Richtfest Ringerraum in der neuen Illtalhalle Hüttigweiler

Richtfest Ringerhalle : Ganz Hüttigweiler freut sich drauf

Die „neue“ Illtalhalle in Hüttigweiler nimmt Gestalt an. Am Richtfest für den Ringerraum nahmen fast 100 Besucher teil.

Die Sanierung der Illtalhalle mit dem Neubau des Ringerraumes nimmt in diesem Jahr so richtig Fahrt auf. Nach anfänglichen Schwierigkeiten und der Bewältigung einiger Hindernisse bei der Sanierung der Sporthalle wurde nun das Richtfest des Ringerraumes gefeiert. Der von Lea Erbach (Firma Erbach) auf dem mit einem bunten Richtbaum geschmückten Dach der Ringerhalle vorgetragenen Richtspruch, wurde mit viel Beifall der Gäste quittiert. Dem Illinger Bürgermeister Armin König und dem Hüttigweiler Ortsvorsteher Guido Jost stand die Freude über die Fertigstellung des Rohbaus sichtlich ins Gesicht geschrieben. Sie konnten annähernd 100 Besucher bei der Feier begrüßen. Einen besonderen Gruß richtete König an den stellvertretenden Referatsleiter der oberen Baubehörde, Sebastian Latz, an die Planer Thomas Hepp und Kristina Winkler, die Planungsgesellschaft Denzer und Kiefer (PDK), die Vertreter der bauausführenden Unternehmen, den ehemaligen Leiter der Unteren Bauaufsicht Jörg Dörr, den Bauamtsleiter der Gemeinde Illingen, Thorsten Feiß, die örtlichen Vereine und die Mitgliedern der kommunalen Gremien. „Die große Zahl der Gäste zeigt, dass das Projekt viel Interesse weckt“, stellte der Verwaltungschef fest.

Mit Interesse wurden auch die Ausführungen des Bürgermeisters zum aktuellen Baufortschritt und dem Bauzeitplan zur Kenntnis genommen.
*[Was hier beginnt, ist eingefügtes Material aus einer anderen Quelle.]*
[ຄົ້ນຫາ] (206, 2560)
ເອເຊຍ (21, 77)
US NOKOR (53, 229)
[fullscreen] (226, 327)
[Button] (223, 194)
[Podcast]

So sind bis auf fünf Ausschreibungen alle Arbeiten bereits im Bau oder schon vergeben. Die zahlreich anwesenden ASV-Vertreter und ihre Sportler waren erfreut über die Nachricht, dass die Gesamtfertigstellung der Illtalhalle einschließlich des Ringerraumes für August 2020 vorgesehen ist. Und auch für die Kegler der KSF Hüttigweiler hatte Armin König eine erfreuliche Nachricht mitgebracht: „Die Kegelbahnen können wieder genutzt werden, die Baugenehmigung liegt vor und die Container werden nächste Woche geliefert.“ Positiv wurde auch die Mitteilung des Verwaltungschefs aufgenommen, dass das Projekt noch gut im Kostenplan liege. Insgesamt wird das Projekt mit 3,6 Millionen Euro aus dem Bundesprogramm „Sanierung kommunaler Einrichtungen in den Bereichen Sport, Jugend und Kultur“ und durch Bedarfszuweisungen des saarländischen Ministeriums für Inneres, Bauen und Sport in Höhe von 962 681 Euro gefördert.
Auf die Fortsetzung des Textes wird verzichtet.